SDN控制器北向接口位于控制平面和应用平面之间。北向接口将控制器提供的网络能力和信息进行抽象，并开放给应用层。在城轨云架构下，北向接口与OpenStack平台的Neutron模块进行对接。

东西向接口能解决多个设备控制平面之间的协同工作和扩展性问题[6]。

3 城轨云网重构架构

3.1 云网虚拟化

为提高城市轨道交通数据中心的资源利用率，降低运维管理复杂度，也为了解决部署效率低的问题，需SDN网络结合云计算架构进行云网重构的场景演进。OpenStack平台是开源的IaaS云计算平台，也是云平台的云操作系统，主要由计算(Nova)、对象存储(Swift)、网络(Neutron)等模块组成。Nova模块负责管理和维护计算资源，以及整个云环境虚拟机生命周期的管理。Neutron模块用于网络虚拟化，能提供较完整的2层到7层网络的虚拟化功能和对应的API。Neutro模块通过南向接口来实现与SDN控制器的对接，并实现OpenStack同SDN控制器及网络设备的互通，从而实现云网虚拟化的基础功能[1]。

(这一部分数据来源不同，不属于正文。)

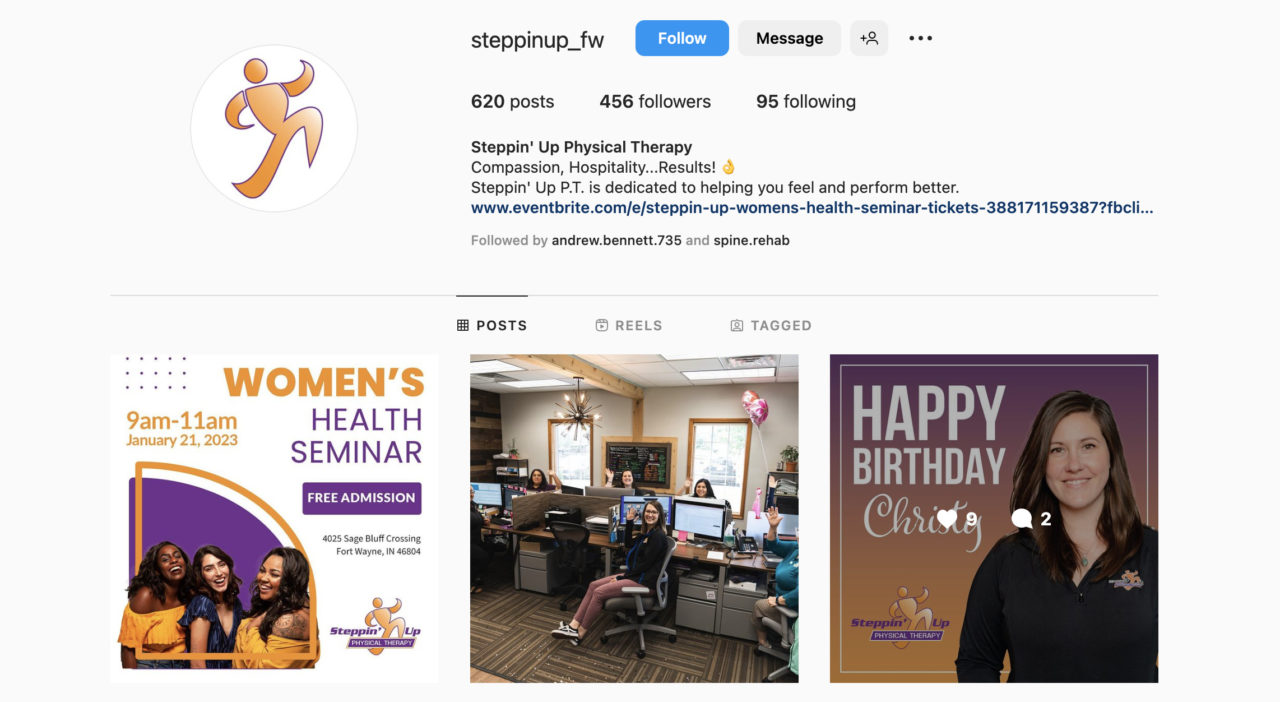
Task: Click the Steppin' Up profile picture
Action: click(274, 128)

按照OpenStack平台的架构，Neutron模块管理OpenStack环境中所有虚拟网络基础设施和物理网络基础设施的接入层；Nova模块在支持各种虚拟化技术条件下，负责响应VM的创建请求、调度及销毁等指令。云网虚拟化的关键，是在Neutron模块和Nova模块的基础上，实现Neutron模块与SDN控制器北向API的对接。

云网虚拟化需分域和分层次部署SDN控制器，以实现网络资源配置、调度和管理的转、控分离，实现业务部署的简化和自动化，进而提供敏捷服务，提高云下业务迁移上线的速度；此外，在多层、多域、多厂家组网的复杂网络中，云网虚拟化能提供端到端的管理和控制能力，提供精细控制粒度，提高系统资源利用率和运维效率。

业务发放步骤为：首先，网络管理员通过SDN控制器，实现各业务系统对网络资源的具体需求，并将网络资源分配给指定的业务系统；然后，计算管理员按照各业务系统的计算资源及存储资源需求，通过VMM(虚拟机监控器)对计算和存储资源进行创建、发放、迁移或删除等操作；最后，SDN控制器感知到VMM对计算资源操作后，按照策略实现网络互通和策略配置[1]。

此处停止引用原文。